> To do: Your reply must hold the lines from the one containing "Viewport: 689px width, 698px" to the end of the entries, copied exactly, with pictures excluded.

> Source information:

-------

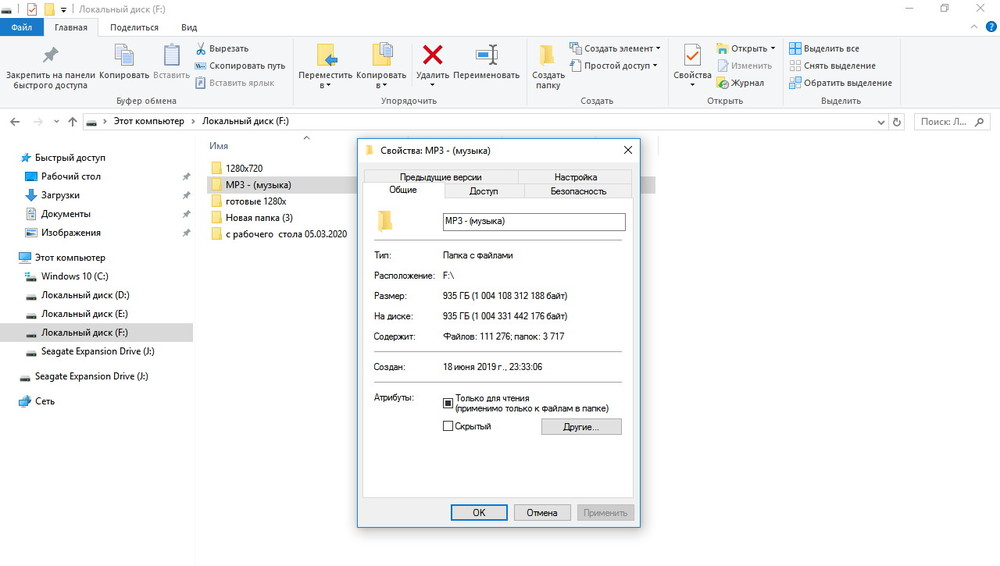This screenshot has width=1000, height=566.
Task: Click the Up arrow navigation button
Action: coord(72,121)
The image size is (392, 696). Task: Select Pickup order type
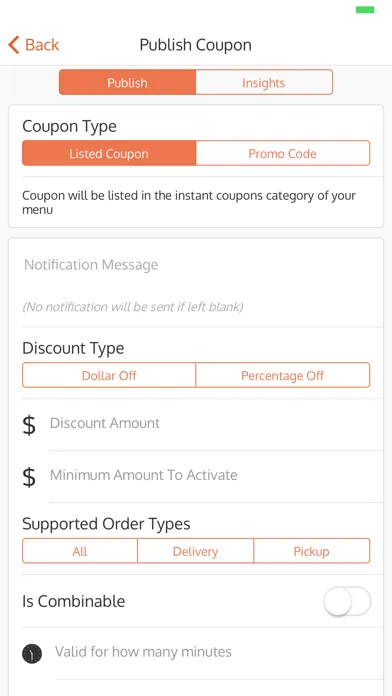point(312,551)
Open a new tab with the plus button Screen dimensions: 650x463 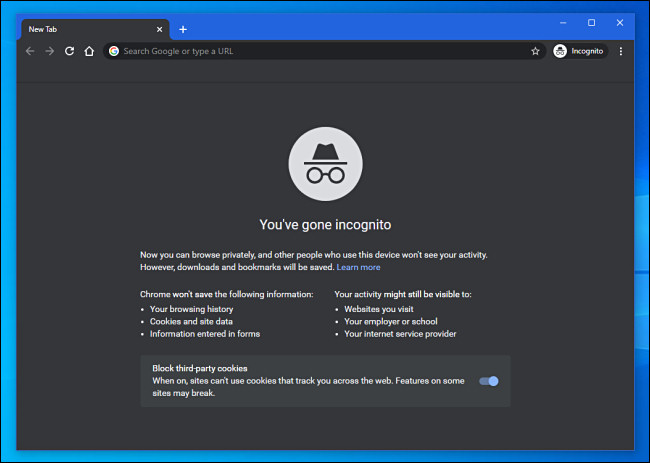183,29
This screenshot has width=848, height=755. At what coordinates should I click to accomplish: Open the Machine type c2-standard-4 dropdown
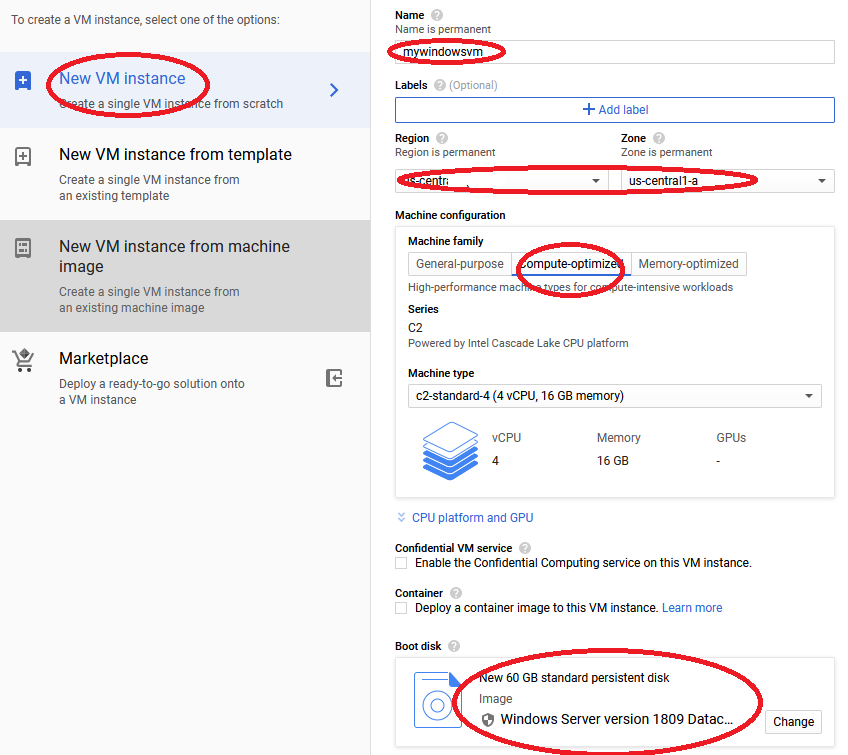(614, 396)
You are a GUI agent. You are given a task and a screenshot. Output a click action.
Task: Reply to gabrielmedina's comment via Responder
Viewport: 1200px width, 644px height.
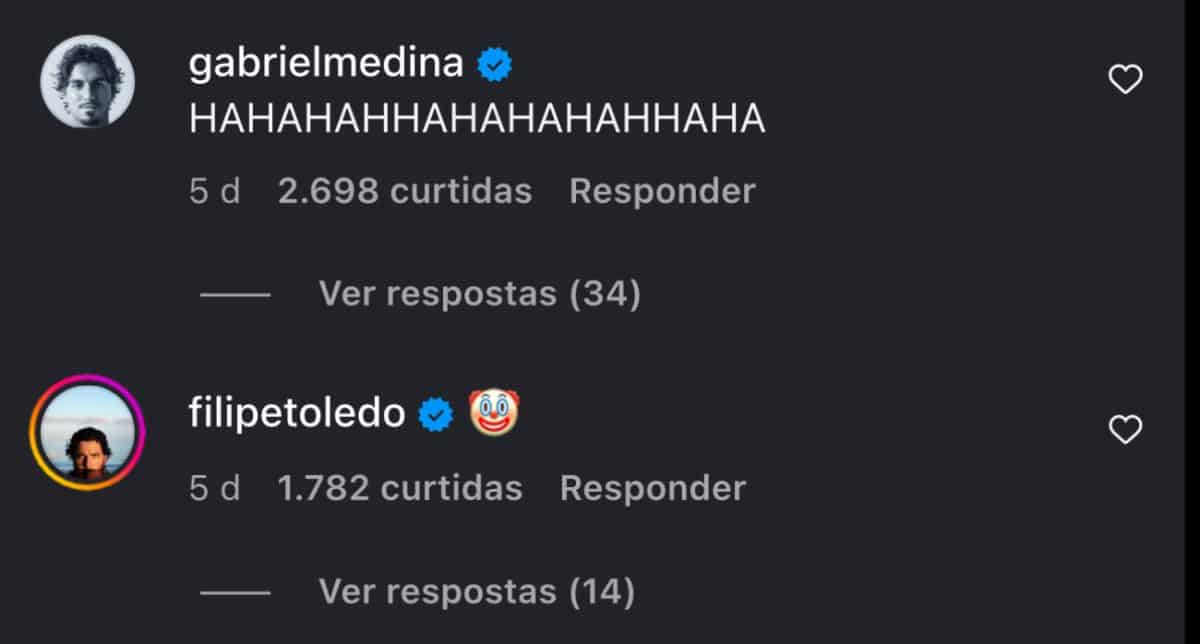pyautogui.click(x=662, y=191)
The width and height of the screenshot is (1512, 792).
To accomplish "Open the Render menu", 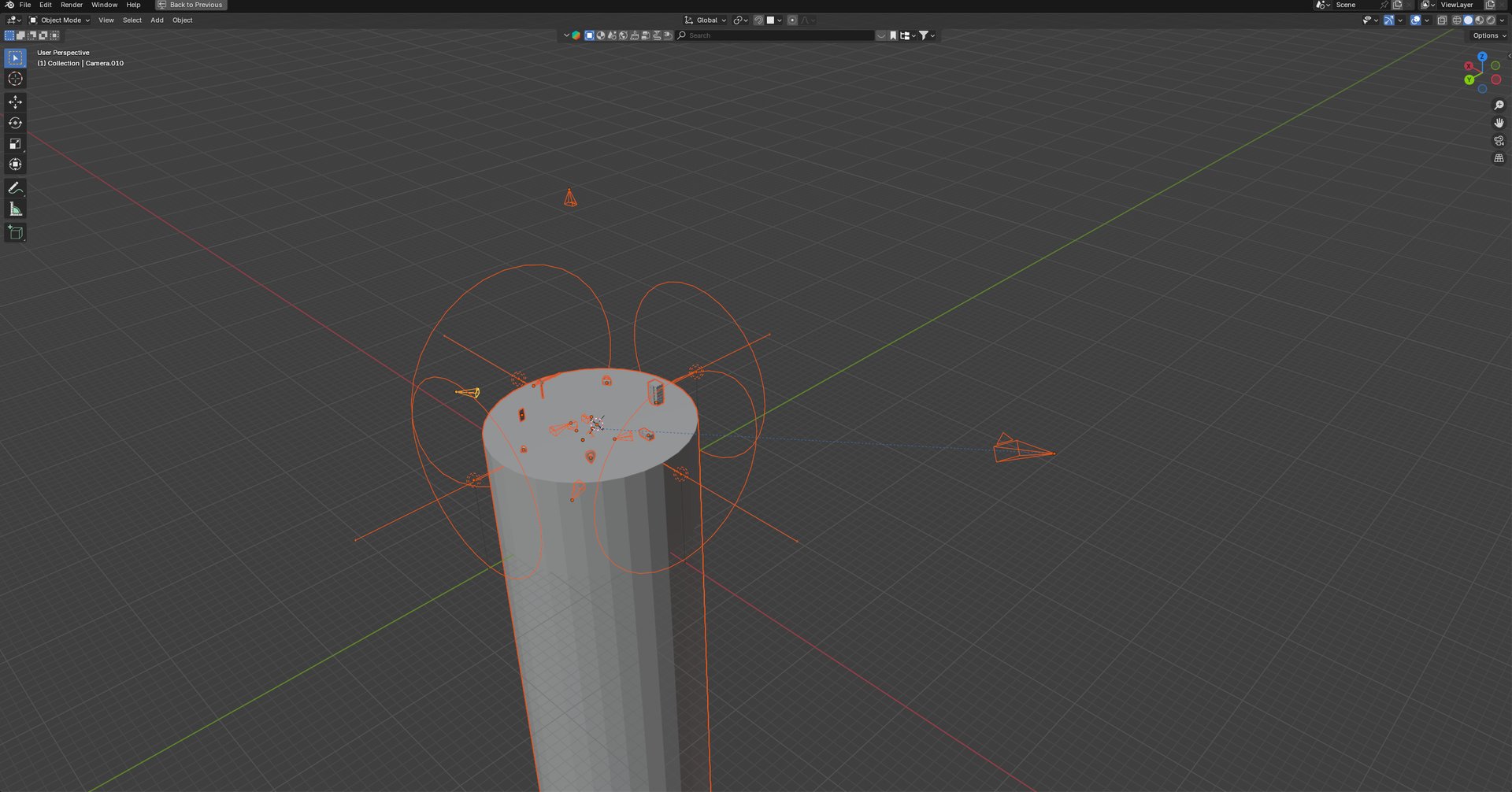I will 71,5.
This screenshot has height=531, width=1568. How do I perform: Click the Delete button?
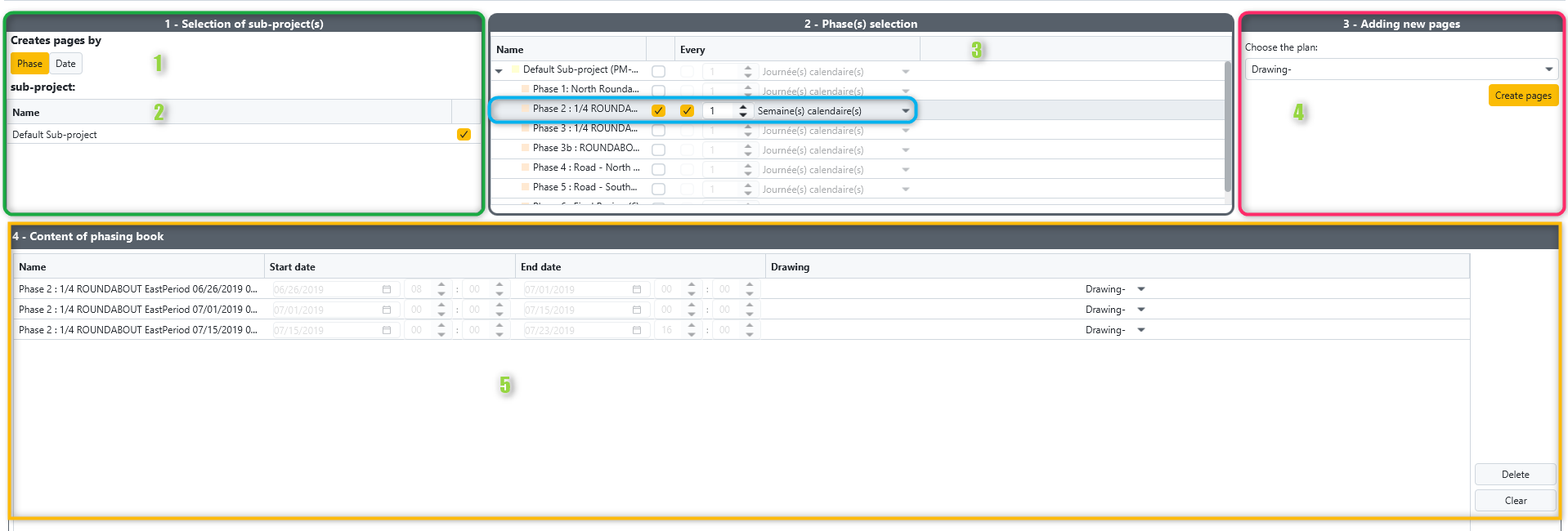1515,475
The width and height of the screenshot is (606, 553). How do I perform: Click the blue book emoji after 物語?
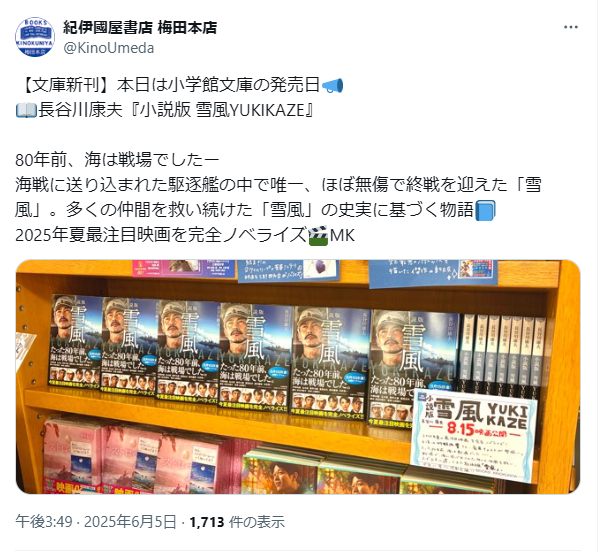[x=485, y=211]
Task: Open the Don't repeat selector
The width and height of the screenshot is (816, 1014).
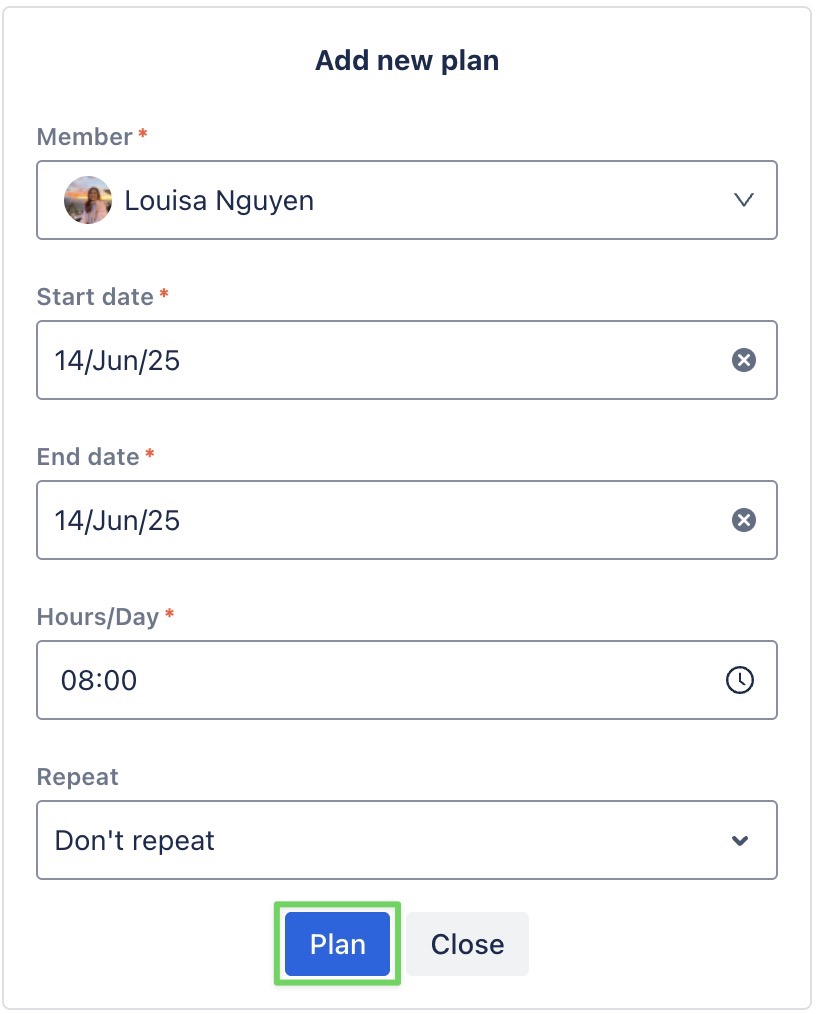Action: tap(407, 840)
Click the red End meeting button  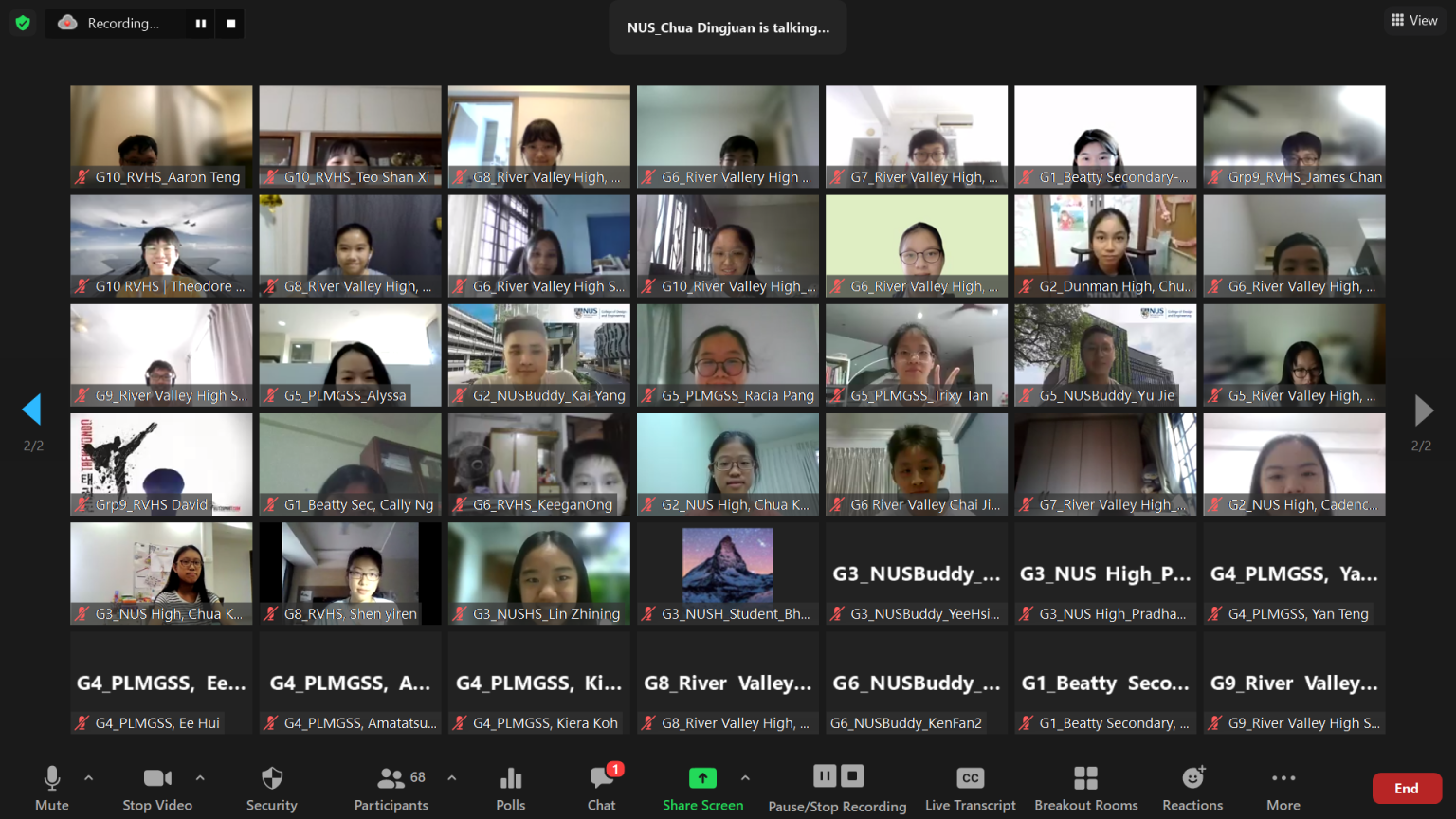1406,788
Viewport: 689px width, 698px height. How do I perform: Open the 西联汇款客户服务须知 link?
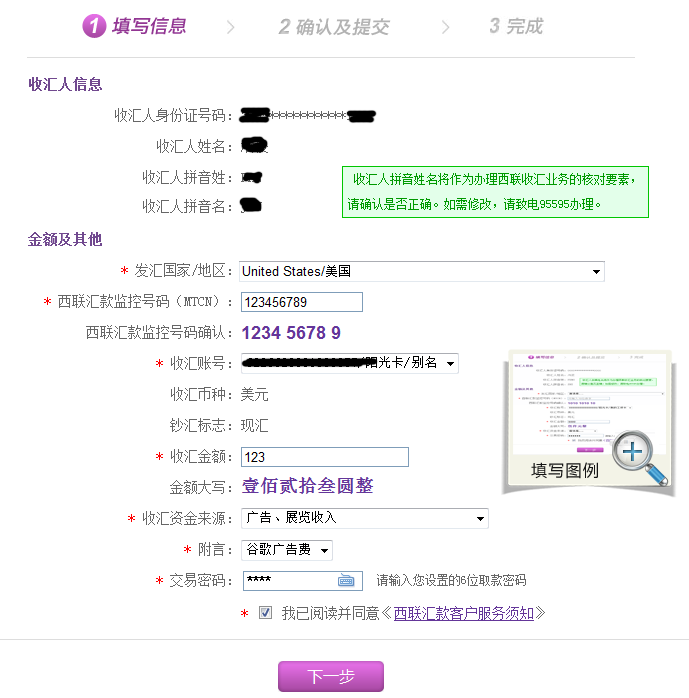coord(463,613)
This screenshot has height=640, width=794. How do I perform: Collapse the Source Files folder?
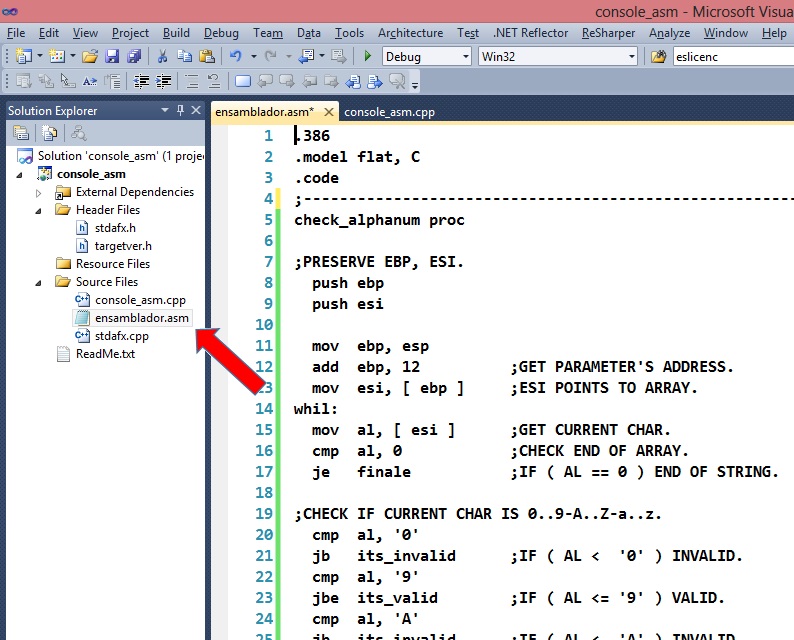pyautogui.click(x=39, y=282)
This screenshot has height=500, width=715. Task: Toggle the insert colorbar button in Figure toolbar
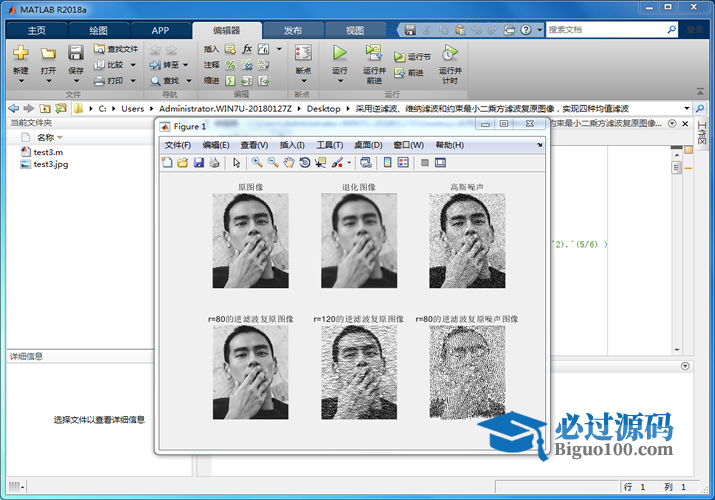388,163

-------

> Written answer:
Viewport: 689px width, 698px height. How do I perform: Open the 西联汇款客户服务须知 link?
coord(463,613)
This screenshot has height=640, width=794. How do I perform: Collapse the Source Files folder?
pyautogui.click(x=39, y=282)
This screenshot has height=500, width=715. Task: Toggle the insert colorbar button in Figure toolbar
388,163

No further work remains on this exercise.